MIT Wolfenbüttel setzt sich für Dieselfahrer ein

5. Februar 2019
Holger Bormann spricht sich gegen Fahrverbote in Braunschweiger Land aus. Foto: MIT Kreisverband Wolfenbüttel
Wolfenbüttel. Die Mittelstands- und Wirtschaftsvereinigung der CDU/CSU in Wolfenbüttel (MIT) will die derzeit geltenden Stickoxid-Grenzwerte im Straßenverkehr aussetzen und die umstrittenen Messverfahren auf den Prüfstand stellen. Dies teilt der MIT Kreisverband Wolfenbüttel in einer Pressemitteilung mit.

„Fahrverbote im Braunschweiger Land müssen in jedem Fall verhindert werden“, sagt Holger Bormann, Vorsitzender der MIT Wolfenbüttel. Die MIT Wolfenbüttel fordert die Verantwortlichen in Bund, Ländern und Kommunen auf, die Messstationen so aufzustellen, wie es die 39. Bundesimmissionsschutzverordnung (BImSchVO) verlangt. „Die Messungen müssen präzise und europaweit einheitlich vorgenommen werden. In Deutschland werden die Messungen zu oft bewusst manipuliert, indem zu nah an Straßen oder Kreuzungen gemessen wird, ohne dass dies nötig wäre“, so Bormann Die Positionierung der Messstationen in Deutschland müsse deshalb überall darauf überprüft werden, ob sie die Immissionswerte tatsächlich dort messen, wo Menschen die Luft einatmen.
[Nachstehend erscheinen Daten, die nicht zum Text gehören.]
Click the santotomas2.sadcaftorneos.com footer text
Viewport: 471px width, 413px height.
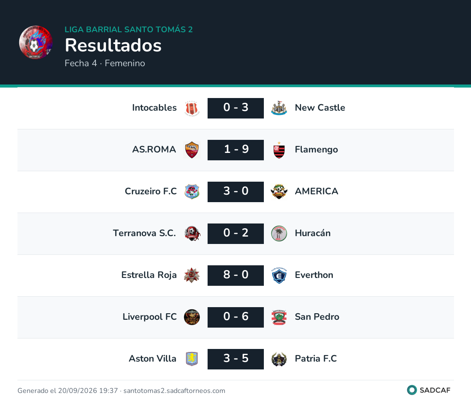tap(174, 391)
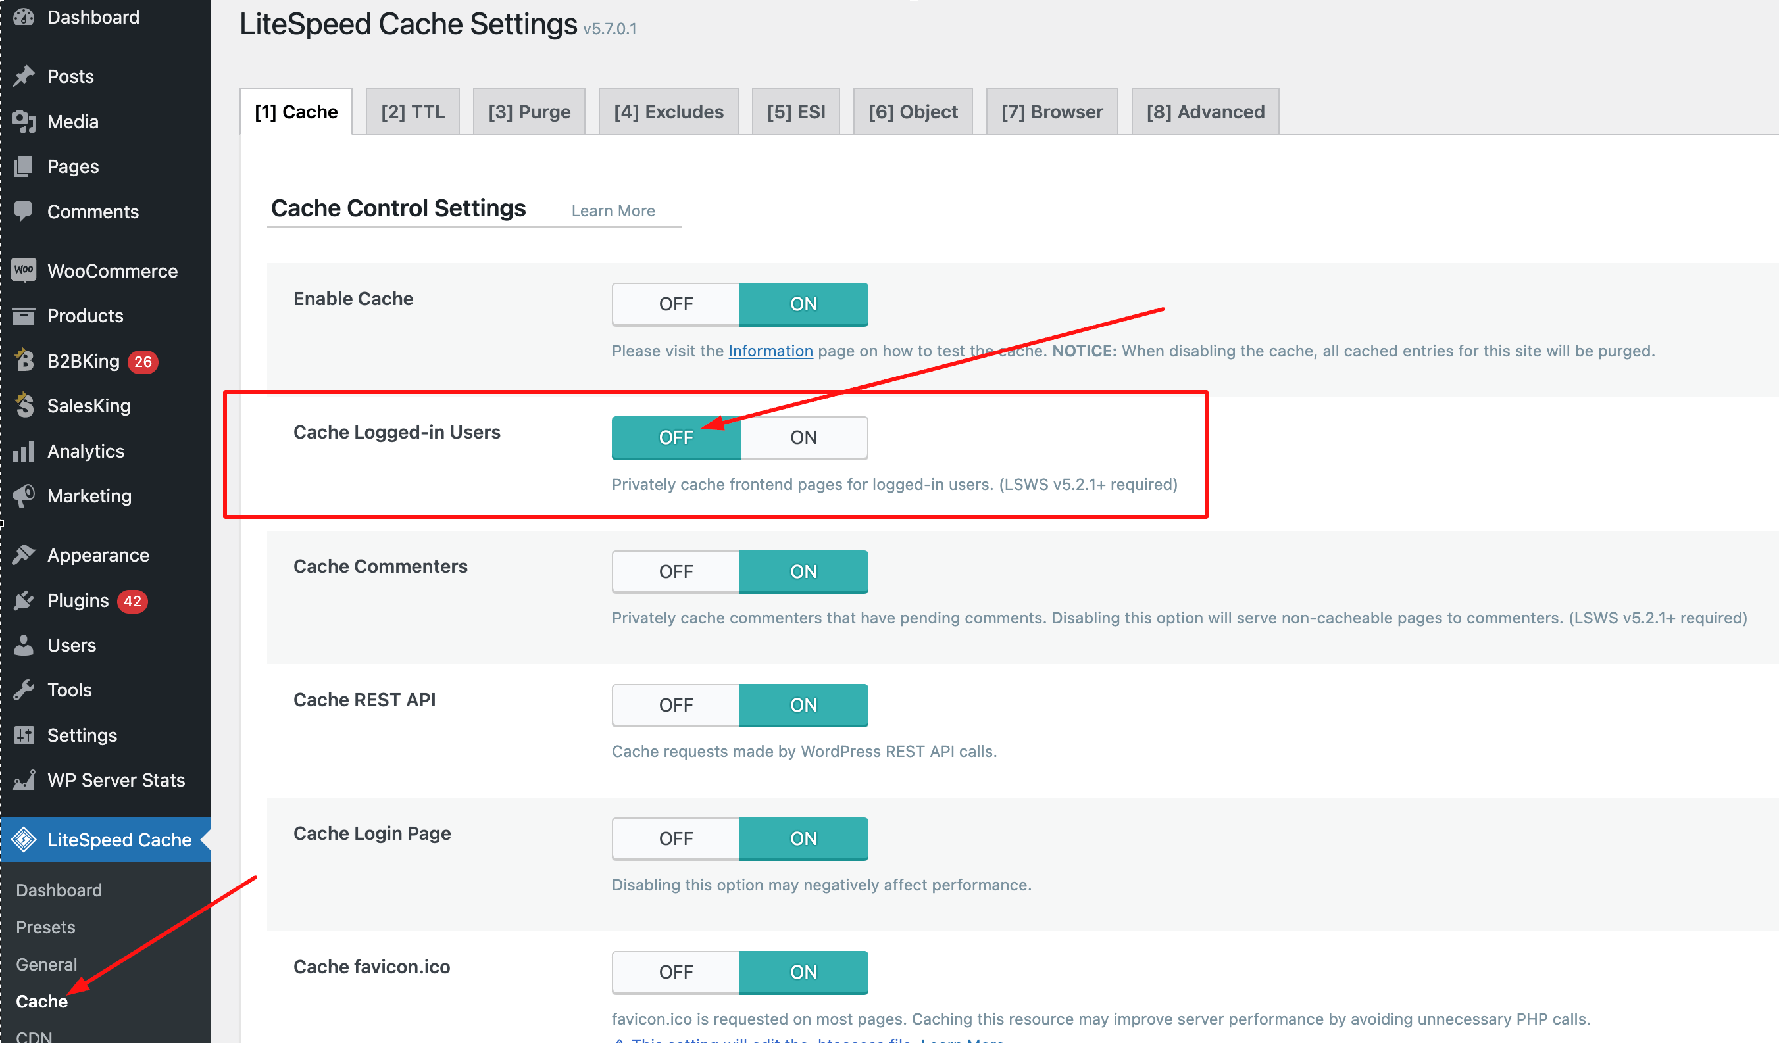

„Dieselfahrer genießen Vertrauensschutz“ 

„Fahrverbote schaden vor allem den Berufstätigen und Mittelständlern “, so MIT-Chef Holger Bormann weiter. „Wer einen Diesel gekauft hat, muss sich auch darauf verlassen können, diesen uneingeschränkt fahren zu dürfen. Dieselfahrer genießen Vertrauensschutz und dürfen nicht durch die Hintertür enteignet werden.“

Die MIT Wolfenbüttel verweist auf einen entsprechenden Beschluss des MIT-Bundesvorstands. Darin werden die Bundesregierung, die CDU/CSU-Bundestagsfraktion und die EVP-Fraktion im Europäischen Parlament aufgefordert, dafür zu sorgen, dass die derzeit geltenden Grenzwerte für die Immission von Stickoxiden im Straßenverkehr ausgesetzt werden. „Die Grenzwerte sollen mit Blick auf nachweisbare gesundheitliche Gefährdungen durch wissenschaftliche Experten neu überprüft und anhand der Prüfungsergebnisse gegebenenfalls korrigiert werden“, so der Beschluss. „Die Fristen der Richtlinie müssen so weit verlängert werden, dass auch Städte die Grenzwerte durch die natürliche Fahrzeugerneuerung und ohne Fahrverbote erreichen können“, sagt Bormann.